Start of DATA SHOWN

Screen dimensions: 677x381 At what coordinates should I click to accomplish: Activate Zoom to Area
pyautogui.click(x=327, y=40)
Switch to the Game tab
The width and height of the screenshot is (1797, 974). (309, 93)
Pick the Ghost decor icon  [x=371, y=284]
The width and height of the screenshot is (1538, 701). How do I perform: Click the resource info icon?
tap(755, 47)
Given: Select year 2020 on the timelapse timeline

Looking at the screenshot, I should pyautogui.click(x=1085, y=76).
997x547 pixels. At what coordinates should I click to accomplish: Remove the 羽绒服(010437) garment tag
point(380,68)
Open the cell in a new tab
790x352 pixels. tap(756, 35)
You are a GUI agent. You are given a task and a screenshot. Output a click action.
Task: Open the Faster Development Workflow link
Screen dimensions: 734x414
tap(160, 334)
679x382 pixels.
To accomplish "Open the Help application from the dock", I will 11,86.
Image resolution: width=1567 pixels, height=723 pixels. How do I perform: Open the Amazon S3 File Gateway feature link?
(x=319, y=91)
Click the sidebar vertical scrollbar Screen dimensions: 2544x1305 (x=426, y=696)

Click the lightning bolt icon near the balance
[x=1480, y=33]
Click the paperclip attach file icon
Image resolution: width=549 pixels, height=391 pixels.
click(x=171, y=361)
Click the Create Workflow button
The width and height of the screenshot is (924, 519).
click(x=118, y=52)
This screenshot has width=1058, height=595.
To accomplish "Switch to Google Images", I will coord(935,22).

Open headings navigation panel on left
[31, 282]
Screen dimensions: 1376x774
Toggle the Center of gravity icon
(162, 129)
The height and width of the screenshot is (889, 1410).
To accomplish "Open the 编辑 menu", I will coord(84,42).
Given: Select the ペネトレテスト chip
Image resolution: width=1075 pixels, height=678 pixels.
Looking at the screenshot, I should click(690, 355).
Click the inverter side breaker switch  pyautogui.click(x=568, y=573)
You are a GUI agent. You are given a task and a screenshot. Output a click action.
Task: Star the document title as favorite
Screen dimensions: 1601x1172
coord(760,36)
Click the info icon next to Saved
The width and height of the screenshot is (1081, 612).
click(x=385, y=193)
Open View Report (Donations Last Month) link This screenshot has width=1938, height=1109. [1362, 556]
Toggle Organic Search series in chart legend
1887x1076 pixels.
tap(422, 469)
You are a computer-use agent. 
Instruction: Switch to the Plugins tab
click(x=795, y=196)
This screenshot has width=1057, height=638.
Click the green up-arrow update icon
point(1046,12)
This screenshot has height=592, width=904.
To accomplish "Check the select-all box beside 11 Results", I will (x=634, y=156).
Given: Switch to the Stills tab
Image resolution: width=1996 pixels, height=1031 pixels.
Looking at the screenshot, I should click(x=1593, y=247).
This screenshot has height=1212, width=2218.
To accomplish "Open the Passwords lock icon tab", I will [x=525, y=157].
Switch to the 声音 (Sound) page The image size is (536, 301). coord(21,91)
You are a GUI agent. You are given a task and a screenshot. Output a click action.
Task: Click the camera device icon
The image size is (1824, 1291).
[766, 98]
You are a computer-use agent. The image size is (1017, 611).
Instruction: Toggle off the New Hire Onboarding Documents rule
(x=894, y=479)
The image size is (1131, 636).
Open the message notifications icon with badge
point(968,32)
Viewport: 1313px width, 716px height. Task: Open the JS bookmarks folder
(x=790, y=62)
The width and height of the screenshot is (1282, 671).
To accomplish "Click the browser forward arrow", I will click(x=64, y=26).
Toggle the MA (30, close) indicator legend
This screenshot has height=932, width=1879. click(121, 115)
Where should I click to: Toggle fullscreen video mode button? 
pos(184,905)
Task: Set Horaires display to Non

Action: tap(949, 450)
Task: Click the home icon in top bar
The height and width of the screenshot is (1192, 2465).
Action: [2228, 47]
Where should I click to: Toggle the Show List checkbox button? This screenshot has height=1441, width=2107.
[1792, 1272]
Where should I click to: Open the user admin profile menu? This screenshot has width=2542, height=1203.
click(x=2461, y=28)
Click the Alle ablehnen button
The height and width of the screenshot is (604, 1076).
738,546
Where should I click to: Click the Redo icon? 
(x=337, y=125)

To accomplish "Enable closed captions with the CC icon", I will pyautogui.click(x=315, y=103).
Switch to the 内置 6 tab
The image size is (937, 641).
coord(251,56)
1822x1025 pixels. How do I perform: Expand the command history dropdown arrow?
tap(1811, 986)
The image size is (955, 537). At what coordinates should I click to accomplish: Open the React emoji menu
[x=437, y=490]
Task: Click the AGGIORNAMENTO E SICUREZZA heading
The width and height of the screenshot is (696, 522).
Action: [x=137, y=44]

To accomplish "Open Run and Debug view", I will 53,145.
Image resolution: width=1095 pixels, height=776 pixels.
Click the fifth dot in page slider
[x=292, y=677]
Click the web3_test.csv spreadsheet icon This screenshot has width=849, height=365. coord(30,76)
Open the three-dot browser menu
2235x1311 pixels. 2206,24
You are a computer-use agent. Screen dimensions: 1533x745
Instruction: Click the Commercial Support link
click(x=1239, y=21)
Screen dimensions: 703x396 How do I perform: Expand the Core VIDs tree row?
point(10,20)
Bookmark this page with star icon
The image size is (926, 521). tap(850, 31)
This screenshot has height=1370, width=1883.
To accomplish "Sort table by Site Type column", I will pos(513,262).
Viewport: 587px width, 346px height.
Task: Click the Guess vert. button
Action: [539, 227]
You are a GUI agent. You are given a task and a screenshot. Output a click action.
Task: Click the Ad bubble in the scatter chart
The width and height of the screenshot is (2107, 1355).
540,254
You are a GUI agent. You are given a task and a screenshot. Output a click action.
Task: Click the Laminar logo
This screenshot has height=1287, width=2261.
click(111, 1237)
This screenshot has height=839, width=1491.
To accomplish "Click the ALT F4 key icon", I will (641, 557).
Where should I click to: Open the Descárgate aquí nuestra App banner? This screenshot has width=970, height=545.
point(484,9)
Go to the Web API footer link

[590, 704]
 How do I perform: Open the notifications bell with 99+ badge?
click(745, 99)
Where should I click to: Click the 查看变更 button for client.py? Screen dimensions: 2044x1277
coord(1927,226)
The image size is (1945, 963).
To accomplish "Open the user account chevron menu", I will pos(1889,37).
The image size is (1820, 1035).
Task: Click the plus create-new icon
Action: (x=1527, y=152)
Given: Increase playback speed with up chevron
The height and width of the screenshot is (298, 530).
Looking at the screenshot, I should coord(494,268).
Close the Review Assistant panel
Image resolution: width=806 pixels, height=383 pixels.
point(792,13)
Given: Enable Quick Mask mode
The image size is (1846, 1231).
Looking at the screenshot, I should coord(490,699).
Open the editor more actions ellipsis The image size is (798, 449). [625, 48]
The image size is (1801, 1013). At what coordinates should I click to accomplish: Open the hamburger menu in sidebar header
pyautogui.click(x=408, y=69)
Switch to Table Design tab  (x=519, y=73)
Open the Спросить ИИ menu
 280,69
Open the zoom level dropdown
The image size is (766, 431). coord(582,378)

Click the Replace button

End of DATA SHOWN

**GOAL OF THE EXERCISE:**
This calls for an exact transcription of every entry above.

**SOLVED PROBLEM:**
Screen dimensions: 677x381 At what coordinates should I click to accomplish: Activate Zoom to Area
pyautogui.click(x=327, y=40)
Switch to the Game tab
The width and height of the screenshot is (1797, 974). (309, 93)
Pick the Ghost decor icon  [x=371, y=284]
The width and height of the screenshot is (1538, 701). How do I perform: Click the resource info icon?
tap(755, 47)
Given: Select year 2020 on the timelapse timeline

Looking at the screenshot, I should pyautogui.click(x=1085, y=76).
997x547 pixels. At what coordinates should I click to accomplish: Remove the 羽绒服(010437) garment tag
point(380,68)
Open the cell in a new tab
790x352 pixels. tap(756, 35)
You are a GUI agent. You are given a task and a screenshot. Output a click action.
Task: Open the Faster Development Workflow link
Screen dimensions: 734x414
tap(160, 334)
679x382 pixels.
To accomplish "Open the Help application from the dock", I will 11,86.
Image resolution: width=1567 pixels, height=723 pixels. How do I perform: Open the Amazon S3 File Gateway feature link?
(x=319, y=91)
Click the sidebar vertical scrollbar Screen dimensions: 2544x1305 (x=426, y=696)

Click the lightning bolt icon near the balance
[x=1480, y=33]
Click the paperclip attach file icon
Image resolution: width=549 pixels, height=391 pixels.
click(x=171, y=361)
Click the Create Workflow button
The width and height of the screenshot is (924, 519).
click(x=118, y=52)
This screenshot has width=1058, height=595.
To accomplish "Switch to Google Images", I will coord(935,22).

Open headings navigation panel on left
[31, 282]
Screen dimensions: 1376x774
Toggle the Center of gravity icon
(162, 129)
The height and width of the screenshot is (889, 1410).
To accomplish "Open the 编辑 menu", I will coord(84,42).
Given: Select the ペネトレテスト chip
Image resolution: width=1075 pixels, height=678 pixels.
Looking at the screenshot, I should click(690, 355).
Click the inverter side breaker switch  pyautogui.click(x=568, y=573)
You are a GUI agent. You are given a task and a screenshot. Output a click action.
Task: Star the document title as favorite
Screen dimensions: 1601x1172
coord(760,36)
Click the info icon next to Saved
The width and height of the screenshot is (1081, 612).
click(x=385, y=193)
Open View Report (Donations Last Month) link This screenshot has width=1938, height=1109. [1362, 556]
Toggle Organic Search series in chart legend
1887x1076 pixels.
tap(422, 469)
You are a computer-use agent. 
Instruction: Switch to the Plugins tab
click(x=795, y=196)
This screenshot has width=1057, height=638.
Click the green up-arrow update icon
point(1046,12)
This screenshot has height=592, width=904.
To accomplish "Check the select-all box beside 11 Results", I will (x=634, y=156).
Given: Switch to the Stills tab
Image resolution: width=1996 pixels, height=1031 pixels.
Looking at the screenshot, I should click(x=1593, y=247).
This screenshot has height=1212, width=2218.
To accomplish "Open the Passwords lock icon tab", I will [x=525, y=157].
Switch to the 声音 (Sound) page The image size is (536, 301). coord(21,91)
You are a GUI agent. You are given a task and a screenshot. Output a click action.
Task: Click the camera device icon
The image size is (1824, 1291).
[766, 98]
You are a computer-use agent. The image size is (1017, 611).
Instruction: Toggle off the New Hire Onboarding Documents rule
(x=894, y=479)
The image size is (1131, 636).
Open the message notifications icon with badge
point(968,32)
Viewport: 1313px width, 716px height. Task: Open the JS bookmarks folder
(x=790, y=62)
The width and height of the screenshot is (1282, 671).
To accomplish "Click the browser forward arrow", I will click(x=64, y=26).
Toggle the MA (30, close) indicator legend
This screenshot has height=932, width=1879. click(121, 115)
Where should I click to: Toggle fullscreen video mode button? 
pos(184,905)
Task: Set Horaires display to Non

Action: tap(949, 450)
Task: Click the home icon in top bar
The height and width of the screenshot is (1192, 2465).
Action: [2228, 47]
Where should I click to: Toggle the Show List checkbox button? This screenshot has height=1441, width=2107.
[1792, 1272]
Where should I click to: Open the user admin profile menu? This screenshot has width=2542, height=1203.
click(x=2461, y=28)
Click the Alle ablehnen button
The height and width of the screenshot is (604, 1076).
738,546
Where should I click to: Click the Redo icon? 
(x=337, y=125)

To accomplish "Enable closed captions with the CC icon", I will pyautogui.click(x=315, y=103).
Switch to the 内置 6 tab
The image size is (937, 641).
coord(251,56)
1822x1025 pixels. How do I perform: Expand the command history dropdown arrow?
tap(1811, 986)
The image size is (955, 537). At what coordinates should I click to accomplish: Open the React emoji menu
[x=437, y=490]
Task: Click the AGGIORNAMENTO E SICUREZZA heading
The width and height of the screenshot is (696, 522).
Action: [x=137, y=44]

To accomplish "Open Run and Debug view", I will 53,145.
Image resolution: width=1095 pixels, height=776 pixels.
Click the fifth dot in page slider
[x=292, y=677]
Click the web3_test.csv spreadsheet icon This screenshot has width=849, height=365. coord(30,76)
Open the three-dot browser menu
2235x1311 pixels. 2206,24
You are a computer-use agent. Screen dimensions: 1533x745
Instruction: Click the Commercial Support link
click(x=1239, y=21)
Screen dimensions: 703x396 How do I perform: Expand the Core VIDs tree row?
point(10,20)
Bookmark this page with star icon
The image size is (926, 521). tap(850, 31)
This screenshot has height=1370, width=1883.
To accomplish "Sort table by Site Type column", I will pos(513,262).
Viewport: 587px width, 346px height.
Task: Click the Guess vert. button
Action: [539, 227]
You are a GUI agent. You are given a task and a screenshot. Output a click action.
Task: Click the Ad bubble in the scatter chart
The width and height of the screenshot is (2107, 1355).
540,254
You are a GUI agent. You are given a task and a screenshot. Output a click action.
Task: Click the Laminar logo
This screenshot has height=1287, width=2261.
click(111, 1237)
This screenshot has height=839, width=1491.
To accomplish "Click the ALT F4 key icon", I will (641, 557).
Where should I click to: Open the Descárgate aquí nuestra App banner? This screenshot has width=970, height=545.
point(484,9)
Go to the Web API footer link

[590, 704]
 How do I perform: Open the notifications bell with 99+ badge?
click(745, 99)
Where should I click to: Click the 查看变更 button for client.py? Screen dimensions: 2044x1277
coord(1927,226)
The image size is (1945, 963).
To accomplish "Open the user account chevron menu", I will pos(1889,37).
The image size is (1820, 1035).
Task: Click the plus create-new icon
Action: (x=1527, y=152)
Given: Increase playback speed with up chevron
The height and width of the screenshot is (298, 530).
Looking at the screenshot, I should coord(494,268).
Close the Review Assistant panel
Image resolution: width=806 pixels, height=383 pixels.
point(792,13)
Given: Enable Quick Mask mode
The image size is (1846, 1231).
Looking at the screenshot, I should coord(490,699).
Open the editor more actions ellipsis The image size is (798, 449). [625, 48]
The image size is (1801, 1013). At what coordinates should I click to accomplish: Open the hamburger menu in sidebar header
pyautogui.click(x=408, y=69)
Switch to Table Design tab  (x=519, y=73)
Open the Спросить ИИ menu
 280,69
Open the zoom level dropdown
The image size is (766, 431). coord(582,378)

Click the Replace button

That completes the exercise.